> **REQUIREMENT**
Please repeat the entire listing verbatim and keep the pictures out.

> **PROVIDED ENTRIES**
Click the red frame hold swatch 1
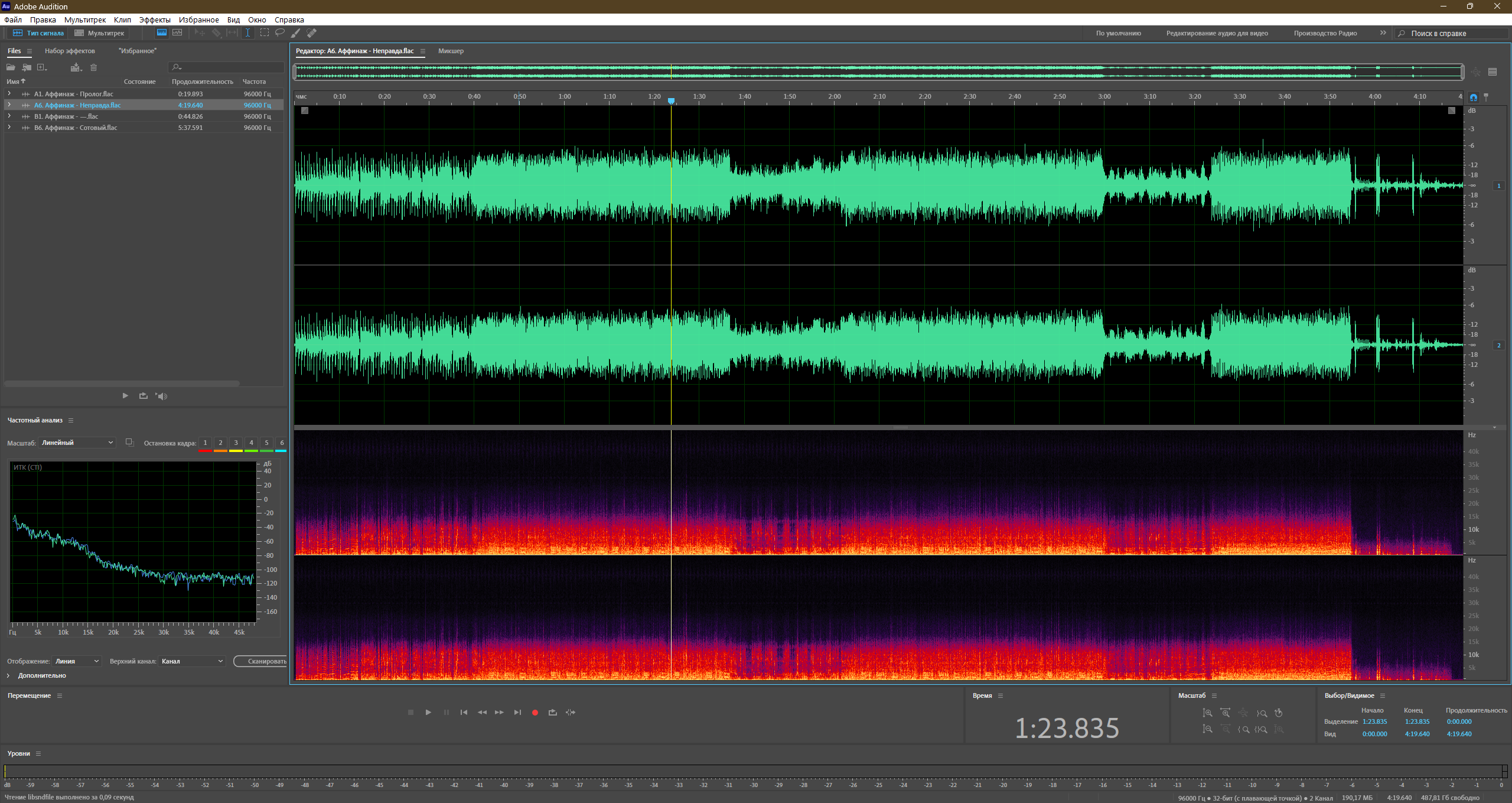Image resolution: width=1512 pixels, height=803 pixels. [x=205, y=444]
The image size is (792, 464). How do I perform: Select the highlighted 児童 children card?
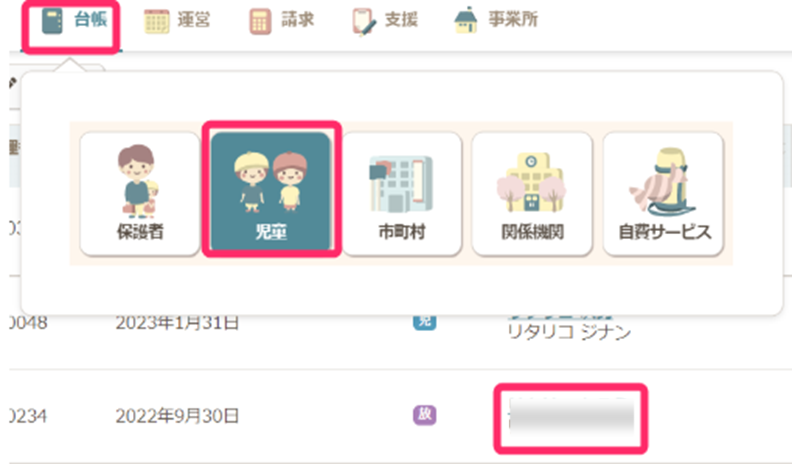point(271,191)
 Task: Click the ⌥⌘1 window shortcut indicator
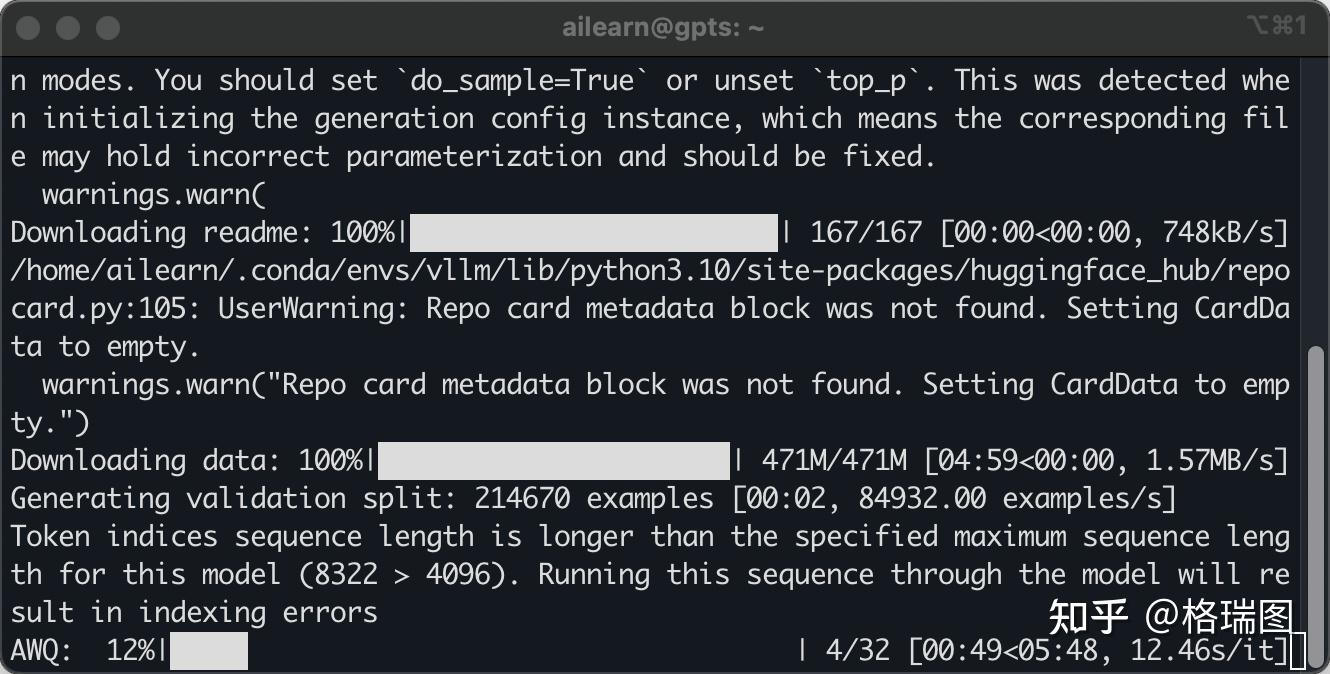1277,26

> **RESPONSE AREA**
Click the red frame hold swatch 1
Image resolution: width=1512 pixels, height=803 pixels. [x=205, y=444]
The image size is (792, 464). How do I perform: Select the highlighted 児童 children card?
point(271,191)
 Task: Click the ⌥⌘1 window shortcut indicator
1277,26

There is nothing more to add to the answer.